TASK DIRECTIONS: Begin at the first line of the records below and, please, give each line again exactly until the line with "You are a GUI agent. The screenshot is 1876×1988." is included.

Stored data:
•••••
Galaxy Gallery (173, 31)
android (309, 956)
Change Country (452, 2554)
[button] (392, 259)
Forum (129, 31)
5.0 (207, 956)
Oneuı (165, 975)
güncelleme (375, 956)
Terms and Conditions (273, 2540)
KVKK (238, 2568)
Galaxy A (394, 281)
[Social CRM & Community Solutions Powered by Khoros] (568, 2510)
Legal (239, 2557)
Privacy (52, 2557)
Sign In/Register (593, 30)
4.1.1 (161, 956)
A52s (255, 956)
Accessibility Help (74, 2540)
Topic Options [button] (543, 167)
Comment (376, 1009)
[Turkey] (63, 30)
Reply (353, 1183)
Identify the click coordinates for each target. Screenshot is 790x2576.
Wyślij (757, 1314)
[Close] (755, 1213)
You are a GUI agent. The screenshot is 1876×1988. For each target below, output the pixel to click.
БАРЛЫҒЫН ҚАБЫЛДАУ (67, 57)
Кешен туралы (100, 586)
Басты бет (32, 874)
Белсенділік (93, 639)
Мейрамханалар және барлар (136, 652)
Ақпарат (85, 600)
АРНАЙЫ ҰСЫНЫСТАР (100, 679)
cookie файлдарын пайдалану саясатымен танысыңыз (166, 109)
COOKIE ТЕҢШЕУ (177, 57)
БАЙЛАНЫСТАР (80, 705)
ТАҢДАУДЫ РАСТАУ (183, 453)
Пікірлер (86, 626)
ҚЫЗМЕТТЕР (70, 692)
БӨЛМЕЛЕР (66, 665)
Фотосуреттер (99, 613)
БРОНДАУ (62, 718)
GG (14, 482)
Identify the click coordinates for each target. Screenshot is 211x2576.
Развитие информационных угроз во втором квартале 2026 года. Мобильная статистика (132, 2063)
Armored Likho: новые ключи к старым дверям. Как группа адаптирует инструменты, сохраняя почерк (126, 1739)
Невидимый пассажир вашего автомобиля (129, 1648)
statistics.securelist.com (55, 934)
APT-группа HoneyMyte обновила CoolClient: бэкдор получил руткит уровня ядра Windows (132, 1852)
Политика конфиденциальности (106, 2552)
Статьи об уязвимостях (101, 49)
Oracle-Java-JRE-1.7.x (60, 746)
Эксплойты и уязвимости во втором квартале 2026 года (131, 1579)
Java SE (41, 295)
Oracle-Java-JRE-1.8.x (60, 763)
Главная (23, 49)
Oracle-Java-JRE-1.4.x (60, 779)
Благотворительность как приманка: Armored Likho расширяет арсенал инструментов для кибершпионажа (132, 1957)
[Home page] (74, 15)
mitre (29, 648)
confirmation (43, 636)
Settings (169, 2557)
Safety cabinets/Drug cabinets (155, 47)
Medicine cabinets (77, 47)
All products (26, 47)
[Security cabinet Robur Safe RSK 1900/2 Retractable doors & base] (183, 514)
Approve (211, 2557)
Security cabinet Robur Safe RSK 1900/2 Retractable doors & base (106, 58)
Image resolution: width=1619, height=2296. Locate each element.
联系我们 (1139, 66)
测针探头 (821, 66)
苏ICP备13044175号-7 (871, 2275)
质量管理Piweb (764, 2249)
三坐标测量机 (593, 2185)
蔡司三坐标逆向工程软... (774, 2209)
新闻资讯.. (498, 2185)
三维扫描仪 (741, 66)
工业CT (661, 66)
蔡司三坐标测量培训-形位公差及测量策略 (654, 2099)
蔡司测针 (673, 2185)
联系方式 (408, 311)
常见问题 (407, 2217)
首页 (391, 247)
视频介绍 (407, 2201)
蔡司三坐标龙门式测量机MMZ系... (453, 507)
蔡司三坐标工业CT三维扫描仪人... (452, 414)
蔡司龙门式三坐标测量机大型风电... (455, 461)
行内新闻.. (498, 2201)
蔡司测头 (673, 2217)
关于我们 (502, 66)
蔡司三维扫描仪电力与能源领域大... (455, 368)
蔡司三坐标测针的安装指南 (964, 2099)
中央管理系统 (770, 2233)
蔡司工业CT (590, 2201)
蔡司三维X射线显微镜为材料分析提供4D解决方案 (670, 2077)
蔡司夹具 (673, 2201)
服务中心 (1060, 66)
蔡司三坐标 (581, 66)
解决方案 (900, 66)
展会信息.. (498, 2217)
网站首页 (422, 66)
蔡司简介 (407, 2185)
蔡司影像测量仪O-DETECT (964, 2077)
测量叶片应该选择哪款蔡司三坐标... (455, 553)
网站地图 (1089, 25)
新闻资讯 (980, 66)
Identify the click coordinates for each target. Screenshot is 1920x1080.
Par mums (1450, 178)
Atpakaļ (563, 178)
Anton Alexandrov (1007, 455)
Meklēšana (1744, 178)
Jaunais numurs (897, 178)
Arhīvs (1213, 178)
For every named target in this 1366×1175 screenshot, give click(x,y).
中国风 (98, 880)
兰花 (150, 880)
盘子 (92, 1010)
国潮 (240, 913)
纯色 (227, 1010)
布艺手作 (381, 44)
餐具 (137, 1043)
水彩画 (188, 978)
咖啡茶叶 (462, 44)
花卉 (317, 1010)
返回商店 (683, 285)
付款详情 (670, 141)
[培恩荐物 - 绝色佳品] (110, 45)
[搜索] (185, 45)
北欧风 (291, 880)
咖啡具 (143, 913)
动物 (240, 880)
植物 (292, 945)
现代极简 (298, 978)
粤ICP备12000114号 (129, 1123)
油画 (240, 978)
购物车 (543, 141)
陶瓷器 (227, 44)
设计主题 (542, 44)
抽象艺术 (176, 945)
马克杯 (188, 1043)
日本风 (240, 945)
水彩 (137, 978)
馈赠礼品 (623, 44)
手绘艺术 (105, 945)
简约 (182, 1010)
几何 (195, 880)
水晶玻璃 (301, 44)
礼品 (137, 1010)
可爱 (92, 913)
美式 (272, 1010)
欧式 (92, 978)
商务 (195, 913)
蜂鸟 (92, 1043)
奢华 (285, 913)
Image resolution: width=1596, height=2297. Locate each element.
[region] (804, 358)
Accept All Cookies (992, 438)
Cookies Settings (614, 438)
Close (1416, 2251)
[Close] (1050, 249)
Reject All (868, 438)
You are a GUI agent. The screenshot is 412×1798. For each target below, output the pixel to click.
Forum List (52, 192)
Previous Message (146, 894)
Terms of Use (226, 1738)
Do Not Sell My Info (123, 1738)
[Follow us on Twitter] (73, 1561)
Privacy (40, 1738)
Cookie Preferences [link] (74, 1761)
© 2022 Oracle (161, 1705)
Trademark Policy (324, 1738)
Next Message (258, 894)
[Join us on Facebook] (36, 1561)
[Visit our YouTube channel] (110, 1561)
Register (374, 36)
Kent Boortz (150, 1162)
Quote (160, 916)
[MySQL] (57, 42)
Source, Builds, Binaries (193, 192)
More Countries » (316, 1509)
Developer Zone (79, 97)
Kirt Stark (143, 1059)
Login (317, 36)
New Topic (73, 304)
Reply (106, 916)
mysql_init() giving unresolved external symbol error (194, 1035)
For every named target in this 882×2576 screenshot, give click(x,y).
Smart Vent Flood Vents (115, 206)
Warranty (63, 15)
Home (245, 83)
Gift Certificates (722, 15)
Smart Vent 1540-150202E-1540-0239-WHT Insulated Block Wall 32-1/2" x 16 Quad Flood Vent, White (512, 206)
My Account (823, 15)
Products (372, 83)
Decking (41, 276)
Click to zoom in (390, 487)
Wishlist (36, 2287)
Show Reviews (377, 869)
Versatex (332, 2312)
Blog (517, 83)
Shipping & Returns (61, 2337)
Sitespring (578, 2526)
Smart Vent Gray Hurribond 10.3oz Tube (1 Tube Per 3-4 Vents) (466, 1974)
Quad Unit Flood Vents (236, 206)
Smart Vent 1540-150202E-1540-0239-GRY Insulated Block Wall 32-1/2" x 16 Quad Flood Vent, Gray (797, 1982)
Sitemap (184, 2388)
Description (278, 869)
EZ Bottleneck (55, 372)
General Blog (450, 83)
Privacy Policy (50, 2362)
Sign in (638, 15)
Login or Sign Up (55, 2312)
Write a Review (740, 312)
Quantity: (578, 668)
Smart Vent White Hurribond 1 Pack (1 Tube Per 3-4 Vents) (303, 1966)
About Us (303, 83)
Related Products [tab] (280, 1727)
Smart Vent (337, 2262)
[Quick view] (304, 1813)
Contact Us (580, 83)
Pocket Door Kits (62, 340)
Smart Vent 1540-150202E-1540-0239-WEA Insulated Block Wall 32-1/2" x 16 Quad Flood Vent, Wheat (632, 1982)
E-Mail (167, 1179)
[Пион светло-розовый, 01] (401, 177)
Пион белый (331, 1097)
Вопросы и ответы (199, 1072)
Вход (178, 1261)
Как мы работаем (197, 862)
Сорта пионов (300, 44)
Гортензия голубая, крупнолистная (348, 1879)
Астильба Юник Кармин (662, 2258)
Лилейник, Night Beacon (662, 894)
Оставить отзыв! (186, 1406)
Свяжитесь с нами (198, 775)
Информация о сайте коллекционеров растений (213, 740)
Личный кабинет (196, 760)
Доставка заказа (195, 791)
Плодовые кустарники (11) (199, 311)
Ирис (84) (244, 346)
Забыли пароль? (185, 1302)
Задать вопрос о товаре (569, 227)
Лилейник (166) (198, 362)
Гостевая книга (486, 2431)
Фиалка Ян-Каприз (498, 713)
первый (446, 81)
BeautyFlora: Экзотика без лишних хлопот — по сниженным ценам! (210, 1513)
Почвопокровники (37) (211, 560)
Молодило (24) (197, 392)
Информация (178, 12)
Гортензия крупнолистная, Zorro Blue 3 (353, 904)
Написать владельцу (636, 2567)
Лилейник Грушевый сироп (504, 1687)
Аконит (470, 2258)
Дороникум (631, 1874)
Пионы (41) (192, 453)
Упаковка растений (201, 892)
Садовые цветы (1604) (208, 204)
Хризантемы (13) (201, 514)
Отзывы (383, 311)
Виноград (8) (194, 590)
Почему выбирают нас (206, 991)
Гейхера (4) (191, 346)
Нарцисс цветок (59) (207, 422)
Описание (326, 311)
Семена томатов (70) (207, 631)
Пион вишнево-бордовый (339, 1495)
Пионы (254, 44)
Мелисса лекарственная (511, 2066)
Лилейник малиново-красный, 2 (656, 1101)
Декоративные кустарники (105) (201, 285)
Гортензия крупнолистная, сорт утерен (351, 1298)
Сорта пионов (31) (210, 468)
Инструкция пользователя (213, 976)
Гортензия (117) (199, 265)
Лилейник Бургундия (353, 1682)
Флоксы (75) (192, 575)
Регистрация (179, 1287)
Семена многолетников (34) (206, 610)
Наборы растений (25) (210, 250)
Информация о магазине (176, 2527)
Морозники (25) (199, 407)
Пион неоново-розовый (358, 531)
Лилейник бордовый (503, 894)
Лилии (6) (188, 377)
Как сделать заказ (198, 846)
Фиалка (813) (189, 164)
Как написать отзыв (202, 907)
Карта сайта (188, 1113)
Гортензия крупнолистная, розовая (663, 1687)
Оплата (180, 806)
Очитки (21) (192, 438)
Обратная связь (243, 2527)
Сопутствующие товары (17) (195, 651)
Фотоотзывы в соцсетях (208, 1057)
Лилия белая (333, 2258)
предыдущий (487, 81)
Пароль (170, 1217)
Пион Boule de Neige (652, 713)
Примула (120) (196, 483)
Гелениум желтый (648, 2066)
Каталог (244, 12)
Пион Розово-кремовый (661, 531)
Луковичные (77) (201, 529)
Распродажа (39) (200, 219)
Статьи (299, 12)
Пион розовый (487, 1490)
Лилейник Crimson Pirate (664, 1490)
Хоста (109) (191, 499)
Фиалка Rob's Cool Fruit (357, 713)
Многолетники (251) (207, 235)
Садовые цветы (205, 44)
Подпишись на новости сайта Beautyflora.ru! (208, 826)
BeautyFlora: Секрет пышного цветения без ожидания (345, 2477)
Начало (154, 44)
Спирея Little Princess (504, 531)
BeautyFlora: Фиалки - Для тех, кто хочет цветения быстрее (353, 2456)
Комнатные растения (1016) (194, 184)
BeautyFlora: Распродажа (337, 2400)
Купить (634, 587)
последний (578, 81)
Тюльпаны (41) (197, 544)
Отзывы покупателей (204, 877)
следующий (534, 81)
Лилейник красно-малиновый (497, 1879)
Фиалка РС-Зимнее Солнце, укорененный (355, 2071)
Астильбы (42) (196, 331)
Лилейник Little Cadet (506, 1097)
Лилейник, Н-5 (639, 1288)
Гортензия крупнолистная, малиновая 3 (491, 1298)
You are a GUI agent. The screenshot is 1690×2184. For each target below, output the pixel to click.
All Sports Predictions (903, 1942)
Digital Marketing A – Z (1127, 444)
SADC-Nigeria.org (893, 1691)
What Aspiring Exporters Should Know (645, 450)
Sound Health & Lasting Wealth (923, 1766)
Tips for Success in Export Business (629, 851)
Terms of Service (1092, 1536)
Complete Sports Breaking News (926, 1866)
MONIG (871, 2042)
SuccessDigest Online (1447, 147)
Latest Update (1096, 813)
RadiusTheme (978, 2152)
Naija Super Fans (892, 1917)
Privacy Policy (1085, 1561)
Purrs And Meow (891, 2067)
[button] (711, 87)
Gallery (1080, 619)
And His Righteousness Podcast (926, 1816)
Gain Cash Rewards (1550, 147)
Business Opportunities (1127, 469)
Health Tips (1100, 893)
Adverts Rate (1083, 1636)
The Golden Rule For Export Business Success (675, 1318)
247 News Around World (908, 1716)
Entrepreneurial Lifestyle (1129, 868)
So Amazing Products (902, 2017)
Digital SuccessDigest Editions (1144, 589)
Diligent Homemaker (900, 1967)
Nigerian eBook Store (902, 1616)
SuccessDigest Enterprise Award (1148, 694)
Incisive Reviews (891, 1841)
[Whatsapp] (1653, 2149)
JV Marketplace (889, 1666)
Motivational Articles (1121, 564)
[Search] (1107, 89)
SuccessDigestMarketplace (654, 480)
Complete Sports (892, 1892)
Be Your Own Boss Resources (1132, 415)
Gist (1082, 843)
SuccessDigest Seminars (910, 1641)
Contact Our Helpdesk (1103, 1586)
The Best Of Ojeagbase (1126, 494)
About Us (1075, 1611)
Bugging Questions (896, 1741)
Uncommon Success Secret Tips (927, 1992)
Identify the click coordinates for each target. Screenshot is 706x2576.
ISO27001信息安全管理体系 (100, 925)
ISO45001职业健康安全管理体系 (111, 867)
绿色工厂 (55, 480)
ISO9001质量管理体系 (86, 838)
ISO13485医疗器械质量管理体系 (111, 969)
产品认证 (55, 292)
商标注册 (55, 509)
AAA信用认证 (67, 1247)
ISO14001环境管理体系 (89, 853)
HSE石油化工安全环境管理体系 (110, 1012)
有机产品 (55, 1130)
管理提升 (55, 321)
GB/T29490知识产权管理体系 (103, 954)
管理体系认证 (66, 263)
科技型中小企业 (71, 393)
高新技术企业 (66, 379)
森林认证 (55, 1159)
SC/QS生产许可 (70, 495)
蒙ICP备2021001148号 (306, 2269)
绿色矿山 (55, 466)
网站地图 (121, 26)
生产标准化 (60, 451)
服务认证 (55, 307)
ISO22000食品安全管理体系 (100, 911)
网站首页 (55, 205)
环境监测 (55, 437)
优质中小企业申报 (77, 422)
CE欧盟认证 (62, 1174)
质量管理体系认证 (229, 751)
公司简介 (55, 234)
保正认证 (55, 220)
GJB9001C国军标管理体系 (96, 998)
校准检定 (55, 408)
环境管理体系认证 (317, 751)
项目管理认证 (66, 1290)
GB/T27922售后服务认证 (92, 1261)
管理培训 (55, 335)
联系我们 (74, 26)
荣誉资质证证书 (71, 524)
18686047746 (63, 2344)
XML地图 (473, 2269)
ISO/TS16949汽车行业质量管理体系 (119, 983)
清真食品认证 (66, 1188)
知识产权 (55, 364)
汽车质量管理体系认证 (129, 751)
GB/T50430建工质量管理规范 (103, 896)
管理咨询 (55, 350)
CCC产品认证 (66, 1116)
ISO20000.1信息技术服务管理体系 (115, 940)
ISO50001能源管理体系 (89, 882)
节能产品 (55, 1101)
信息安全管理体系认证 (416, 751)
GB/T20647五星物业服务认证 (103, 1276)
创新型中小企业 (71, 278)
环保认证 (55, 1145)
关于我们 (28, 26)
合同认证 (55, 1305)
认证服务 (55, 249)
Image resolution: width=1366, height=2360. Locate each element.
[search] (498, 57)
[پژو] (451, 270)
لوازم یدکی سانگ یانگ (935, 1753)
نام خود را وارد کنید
•••••
WRITTEN ANSWER:
Galaxy Gallery (173, 31)
android (309, 956)
Change Country (452, 2554)
[button] (392, 259)
Forum (129, 31)
5.0 (207, 956)
Oneuı (165, 975)
güncelleme (375, 956)
Terms and Conditions (273, 2540)
KVKK (238, 2568)
Galaxy A (394, 281)
[Social CRM & Community Solutions Powered by Khoros] (568, 2510)
Legal (239, 2557)
Privacy (52, 2557)
Sign In/Register (593, 30)
4.1.1 (161, 956)
A52s (255, 956)
Accessibility Help (74, 2540)
Topic Options [button] (543, 167)
Comment (376, 1009)
[Turkey] (63, 30)
Reply (353, 1183)
Identify the click coordinates for each target. Screenshot is 790x2576.
Wyślij (757, 1314)
[Close] (755, 1213)
You are a GUI agent. The screenshot is 1876×1988. For each target below, output the pixel to click.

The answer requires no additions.